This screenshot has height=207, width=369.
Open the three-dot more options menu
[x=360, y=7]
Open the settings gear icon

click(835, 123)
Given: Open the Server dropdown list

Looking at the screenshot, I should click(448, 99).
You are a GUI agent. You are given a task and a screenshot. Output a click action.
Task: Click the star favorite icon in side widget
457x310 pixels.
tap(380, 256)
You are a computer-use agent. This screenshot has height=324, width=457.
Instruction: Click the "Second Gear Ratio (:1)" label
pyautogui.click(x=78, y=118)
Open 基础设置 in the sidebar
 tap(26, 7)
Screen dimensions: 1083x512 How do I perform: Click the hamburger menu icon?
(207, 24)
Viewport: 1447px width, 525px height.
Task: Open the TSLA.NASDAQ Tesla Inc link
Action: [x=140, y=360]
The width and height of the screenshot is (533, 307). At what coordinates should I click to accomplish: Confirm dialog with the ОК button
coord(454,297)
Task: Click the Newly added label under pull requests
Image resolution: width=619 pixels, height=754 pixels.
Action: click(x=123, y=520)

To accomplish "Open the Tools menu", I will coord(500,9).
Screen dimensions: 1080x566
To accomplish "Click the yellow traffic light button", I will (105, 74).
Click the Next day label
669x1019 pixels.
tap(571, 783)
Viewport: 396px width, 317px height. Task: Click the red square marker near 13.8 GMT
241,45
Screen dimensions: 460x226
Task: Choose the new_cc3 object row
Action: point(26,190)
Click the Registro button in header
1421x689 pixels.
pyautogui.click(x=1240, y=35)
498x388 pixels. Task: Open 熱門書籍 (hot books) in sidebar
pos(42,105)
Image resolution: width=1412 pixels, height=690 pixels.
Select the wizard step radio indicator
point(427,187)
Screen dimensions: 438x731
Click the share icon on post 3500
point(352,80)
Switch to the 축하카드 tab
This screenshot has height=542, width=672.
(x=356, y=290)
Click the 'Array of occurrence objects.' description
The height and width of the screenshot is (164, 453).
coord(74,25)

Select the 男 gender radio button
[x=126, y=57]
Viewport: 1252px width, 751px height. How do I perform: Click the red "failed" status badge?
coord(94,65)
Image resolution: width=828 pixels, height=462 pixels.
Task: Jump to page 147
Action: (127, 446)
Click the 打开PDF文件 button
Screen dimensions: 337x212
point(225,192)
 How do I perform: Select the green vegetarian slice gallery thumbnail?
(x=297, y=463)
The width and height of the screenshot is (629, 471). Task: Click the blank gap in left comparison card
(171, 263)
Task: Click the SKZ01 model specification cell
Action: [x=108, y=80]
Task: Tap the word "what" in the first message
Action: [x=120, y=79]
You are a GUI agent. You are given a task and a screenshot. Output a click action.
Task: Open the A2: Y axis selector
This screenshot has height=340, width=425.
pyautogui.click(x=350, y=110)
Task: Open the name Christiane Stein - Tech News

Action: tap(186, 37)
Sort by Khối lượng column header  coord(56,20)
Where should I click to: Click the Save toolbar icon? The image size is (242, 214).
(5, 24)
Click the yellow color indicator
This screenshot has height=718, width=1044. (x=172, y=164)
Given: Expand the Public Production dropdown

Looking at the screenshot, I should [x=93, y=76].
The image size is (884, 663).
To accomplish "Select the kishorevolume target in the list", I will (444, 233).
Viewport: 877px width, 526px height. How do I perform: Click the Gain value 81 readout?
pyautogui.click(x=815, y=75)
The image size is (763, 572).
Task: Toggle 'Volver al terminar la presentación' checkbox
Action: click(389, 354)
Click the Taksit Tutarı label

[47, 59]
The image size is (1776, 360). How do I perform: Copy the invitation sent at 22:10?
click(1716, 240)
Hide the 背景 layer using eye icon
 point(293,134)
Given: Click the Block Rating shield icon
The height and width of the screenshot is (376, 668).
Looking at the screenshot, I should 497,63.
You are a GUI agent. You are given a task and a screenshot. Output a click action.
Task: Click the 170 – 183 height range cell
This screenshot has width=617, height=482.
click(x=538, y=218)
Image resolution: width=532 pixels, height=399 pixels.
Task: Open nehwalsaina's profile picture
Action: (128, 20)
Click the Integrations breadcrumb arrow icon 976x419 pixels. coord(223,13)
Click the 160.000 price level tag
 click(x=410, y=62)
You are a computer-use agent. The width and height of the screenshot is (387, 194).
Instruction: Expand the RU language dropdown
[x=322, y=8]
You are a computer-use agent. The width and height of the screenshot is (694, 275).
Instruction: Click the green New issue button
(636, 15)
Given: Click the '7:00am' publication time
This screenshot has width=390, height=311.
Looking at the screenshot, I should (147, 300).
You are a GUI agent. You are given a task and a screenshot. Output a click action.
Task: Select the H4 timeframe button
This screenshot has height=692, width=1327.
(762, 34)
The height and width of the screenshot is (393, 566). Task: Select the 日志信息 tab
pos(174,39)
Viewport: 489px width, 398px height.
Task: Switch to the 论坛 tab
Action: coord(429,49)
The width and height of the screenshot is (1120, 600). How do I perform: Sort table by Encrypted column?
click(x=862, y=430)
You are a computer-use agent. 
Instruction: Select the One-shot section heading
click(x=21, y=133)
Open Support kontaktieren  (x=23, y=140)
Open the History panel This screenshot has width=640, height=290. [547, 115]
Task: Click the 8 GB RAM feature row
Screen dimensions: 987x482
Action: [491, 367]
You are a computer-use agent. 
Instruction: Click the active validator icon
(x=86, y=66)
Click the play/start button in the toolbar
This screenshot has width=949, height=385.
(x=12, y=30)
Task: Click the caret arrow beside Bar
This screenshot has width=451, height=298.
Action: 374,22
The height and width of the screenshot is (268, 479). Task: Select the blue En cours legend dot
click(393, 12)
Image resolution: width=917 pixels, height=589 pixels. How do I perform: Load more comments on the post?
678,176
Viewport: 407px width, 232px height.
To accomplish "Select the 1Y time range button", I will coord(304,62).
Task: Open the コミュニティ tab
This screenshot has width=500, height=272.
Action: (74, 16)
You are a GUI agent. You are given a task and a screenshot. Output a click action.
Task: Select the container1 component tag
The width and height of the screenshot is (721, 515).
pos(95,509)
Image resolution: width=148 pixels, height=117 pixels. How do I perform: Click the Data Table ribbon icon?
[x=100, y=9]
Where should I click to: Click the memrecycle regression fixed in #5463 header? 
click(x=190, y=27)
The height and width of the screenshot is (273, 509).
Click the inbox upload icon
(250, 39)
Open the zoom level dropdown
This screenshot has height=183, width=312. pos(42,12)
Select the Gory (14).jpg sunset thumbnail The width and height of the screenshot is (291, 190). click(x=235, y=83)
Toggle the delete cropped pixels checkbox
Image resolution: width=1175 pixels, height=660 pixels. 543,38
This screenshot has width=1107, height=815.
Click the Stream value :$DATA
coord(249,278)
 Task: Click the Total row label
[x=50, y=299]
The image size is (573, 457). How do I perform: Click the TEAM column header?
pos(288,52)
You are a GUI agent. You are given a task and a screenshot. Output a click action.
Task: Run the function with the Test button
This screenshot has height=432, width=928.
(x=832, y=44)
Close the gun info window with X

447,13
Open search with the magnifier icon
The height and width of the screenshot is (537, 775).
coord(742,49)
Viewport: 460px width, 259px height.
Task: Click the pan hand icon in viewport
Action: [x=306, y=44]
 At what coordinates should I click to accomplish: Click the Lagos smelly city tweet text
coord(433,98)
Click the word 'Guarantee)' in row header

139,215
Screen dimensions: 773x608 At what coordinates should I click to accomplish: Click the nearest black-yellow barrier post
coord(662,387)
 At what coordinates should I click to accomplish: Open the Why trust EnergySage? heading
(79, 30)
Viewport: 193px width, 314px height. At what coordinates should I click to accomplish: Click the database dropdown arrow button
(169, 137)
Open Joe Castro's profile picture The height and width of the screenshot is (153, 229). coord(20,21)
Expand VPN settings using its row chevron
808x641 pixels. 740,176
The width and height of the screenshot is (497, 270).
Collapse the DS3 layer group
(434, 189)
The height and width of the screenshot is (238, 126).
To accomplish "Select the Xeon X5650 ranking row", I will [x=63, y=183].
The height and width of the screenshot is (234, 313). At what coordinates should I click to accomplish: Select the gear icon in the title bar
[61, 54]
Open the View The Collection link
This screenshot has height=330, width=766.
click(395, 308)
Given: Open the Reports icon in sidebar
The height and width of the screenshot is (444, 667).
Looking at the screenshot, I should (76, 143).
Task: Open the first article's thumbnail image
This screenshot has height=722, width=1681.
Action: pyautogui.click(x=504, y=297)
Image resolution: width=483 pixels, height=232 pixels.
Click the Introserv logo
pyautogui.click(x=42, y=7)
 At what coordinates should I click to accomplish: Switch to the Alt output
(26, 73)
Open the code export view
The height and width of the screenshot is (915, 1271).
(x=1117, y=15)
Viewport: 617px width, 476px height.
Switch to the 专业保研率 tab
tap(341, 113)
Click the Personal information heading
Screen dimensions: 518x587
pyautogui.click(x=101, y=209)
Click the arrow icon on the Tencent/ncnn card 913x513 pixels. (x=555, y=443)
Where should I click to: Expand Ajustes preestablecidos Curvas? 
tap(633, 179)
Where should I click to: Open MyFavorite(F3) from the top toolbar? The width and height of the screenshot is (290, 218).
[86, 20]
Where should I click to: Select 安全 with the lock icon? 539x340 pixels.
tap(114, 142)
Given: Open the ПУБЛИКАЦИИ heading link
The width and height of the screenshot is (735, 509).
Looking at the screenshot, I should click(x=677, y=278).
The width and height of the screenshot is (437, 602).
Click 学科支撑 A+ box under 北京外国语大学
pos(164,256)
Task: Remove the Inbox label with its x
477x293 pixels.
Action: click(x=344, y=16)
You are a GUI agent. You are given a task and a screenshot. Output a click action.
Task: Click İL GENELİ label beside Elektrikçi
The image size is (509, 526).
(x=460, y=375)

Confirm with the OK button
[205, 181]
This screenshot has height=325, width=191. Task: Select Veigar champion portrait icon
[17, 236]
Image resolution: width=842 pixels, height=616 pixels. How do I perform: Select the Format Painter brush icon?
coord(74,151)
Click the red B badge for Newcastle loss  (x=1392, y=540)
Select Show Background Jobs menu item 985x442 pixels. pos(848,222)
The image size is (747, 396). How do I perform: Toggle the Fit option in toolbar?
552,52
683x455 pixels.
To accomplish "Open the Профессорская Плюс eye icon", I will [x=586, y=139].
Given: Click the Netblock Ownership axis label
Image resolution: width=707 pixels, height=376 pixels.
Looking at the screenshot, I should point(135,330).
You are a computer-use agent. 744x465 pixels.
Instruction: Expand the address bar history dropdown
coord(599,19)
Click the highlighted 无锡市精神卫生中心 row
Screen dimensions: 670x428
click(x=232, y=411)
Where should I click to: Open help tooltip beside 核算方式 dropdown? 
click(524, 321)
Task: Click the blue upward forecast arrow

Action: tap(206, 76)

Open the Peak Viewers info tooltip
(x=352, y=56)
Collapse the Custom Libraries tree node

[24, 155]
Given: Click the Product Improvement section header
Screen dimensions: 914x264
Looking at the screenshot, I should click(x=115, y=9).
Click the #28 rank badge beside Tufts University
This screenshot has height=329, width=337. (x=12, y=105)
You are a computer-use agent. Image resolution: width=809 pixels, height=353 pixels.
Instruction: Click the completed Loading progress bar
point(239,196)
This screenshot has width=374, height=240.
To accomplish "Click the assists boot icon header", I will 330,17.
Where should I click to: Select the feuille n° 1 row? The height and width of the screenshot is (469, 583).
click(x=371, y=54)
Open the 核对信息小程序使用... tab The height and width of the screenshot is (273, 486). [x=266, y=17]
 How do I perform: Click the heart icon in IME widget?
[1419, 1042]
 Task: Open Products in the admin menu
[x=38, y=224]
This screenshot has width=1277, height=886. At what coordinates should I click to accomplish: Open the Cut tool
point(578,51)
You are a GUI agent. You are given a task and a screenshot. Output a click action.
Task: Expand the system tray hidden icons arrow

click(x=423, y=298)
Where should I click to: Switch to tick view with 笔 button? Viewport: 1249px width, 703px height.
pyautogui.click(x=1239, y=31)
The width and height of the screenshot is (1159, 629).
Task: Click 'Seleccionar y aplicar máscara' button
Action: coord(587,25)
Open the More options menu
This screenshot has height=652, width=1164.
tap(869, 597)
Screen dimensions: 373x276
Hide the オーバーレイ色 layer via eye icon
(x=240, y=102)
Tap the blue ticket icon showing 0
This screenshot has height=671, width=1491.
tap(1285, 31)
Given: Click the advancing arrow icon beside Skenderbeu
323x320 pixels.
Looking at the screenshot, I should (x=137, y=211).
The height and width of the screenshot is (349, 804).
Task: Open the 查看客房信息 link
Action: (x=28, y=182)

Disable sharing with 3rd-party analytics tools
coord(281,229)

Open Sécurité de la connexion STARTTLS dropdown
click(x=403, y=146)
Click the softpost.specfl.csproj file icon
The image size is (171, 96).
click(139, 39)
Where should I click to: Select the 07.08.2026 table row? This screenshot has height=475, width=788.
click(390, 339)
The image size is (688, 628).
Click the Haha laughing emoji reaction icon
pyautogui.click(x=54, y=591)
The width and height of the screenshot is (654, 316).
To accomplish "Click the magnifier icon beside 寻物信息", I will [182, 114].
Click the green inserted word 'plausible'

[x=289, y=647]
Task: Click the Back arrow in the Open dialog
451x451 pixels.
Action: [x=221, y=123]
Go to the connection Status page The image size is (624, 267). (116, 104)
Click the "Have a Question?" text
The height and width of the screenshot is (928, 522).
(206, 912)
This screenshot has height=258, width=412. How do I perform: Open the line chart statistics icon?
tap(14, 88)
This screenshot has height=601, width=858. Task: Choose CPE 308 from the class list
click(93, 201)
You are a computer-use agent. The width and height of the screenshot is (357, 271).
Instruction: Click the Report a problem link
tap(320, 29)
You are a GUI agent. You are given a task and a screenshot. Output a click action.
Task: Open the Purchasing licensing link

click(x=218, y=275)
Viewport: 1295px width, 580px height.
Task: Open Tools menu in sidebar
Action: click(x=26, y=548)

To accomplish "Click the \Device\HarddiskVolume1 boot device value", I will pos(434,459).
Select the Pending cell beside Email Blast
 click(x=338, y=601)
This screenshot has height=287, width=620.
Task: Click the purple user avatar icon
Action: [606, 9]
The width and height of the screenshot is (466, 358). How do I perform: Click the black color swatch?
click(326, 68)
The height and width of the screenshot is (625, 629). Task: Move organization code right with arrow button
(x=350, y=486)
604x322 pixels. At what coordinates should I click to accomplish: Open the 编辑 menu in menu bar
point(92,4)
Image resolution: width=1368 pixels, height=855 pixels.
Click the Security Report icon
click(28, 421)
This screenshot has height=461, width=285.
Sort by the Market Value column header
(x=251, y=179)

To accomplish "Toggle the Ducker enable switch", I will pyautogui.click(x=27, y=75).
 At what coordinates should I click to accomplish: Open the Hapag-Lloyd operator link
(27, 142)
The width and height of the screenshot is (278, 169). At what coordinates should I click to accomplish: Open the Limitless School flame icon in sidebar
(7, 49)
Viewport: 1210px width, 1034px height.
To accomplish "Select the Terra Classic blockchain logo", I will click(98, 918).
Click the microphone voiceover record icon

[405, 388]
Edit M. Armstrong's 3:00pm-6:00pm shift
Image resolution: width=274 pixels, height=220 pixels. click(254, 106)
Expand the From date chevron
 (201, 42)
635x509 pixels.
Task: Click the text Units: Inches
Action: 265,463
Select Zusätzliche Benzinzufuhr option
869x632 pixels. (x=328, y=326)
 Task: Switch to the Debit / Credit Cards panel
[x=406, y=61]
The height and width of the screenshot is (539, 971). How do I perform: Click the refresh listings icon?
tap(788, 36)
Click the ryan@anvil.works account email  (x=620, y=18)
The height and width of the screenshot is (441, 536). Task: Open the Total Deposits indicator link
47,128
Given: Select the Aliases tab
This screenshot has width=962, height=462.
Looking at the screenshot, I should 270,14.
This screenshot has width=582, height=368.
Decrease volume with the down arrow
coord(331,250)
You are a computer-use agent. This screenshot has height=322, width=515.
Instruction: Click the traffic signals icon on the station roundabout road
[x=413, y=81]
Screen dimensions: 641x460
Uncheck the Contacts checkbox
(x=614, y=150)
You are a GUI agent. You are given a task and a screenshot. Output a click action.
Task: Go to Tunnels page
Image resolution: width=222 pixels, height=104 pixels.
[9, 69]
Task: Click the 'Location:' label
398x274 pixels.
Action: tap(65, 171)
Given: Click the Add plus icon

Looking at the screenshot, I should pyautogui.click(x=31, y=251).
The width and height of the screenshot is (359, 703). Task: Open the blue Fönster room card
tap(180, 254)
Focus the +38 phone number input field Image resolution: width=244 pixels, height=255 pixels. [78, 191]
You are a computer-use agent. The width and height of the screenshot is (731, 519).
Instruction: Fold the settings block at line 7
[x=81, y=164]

┄┄┄┄┄┄

:: Problem statement ::
Across the entries above, state how many lines include the string "boot", with no other text.

:: Response area ::
2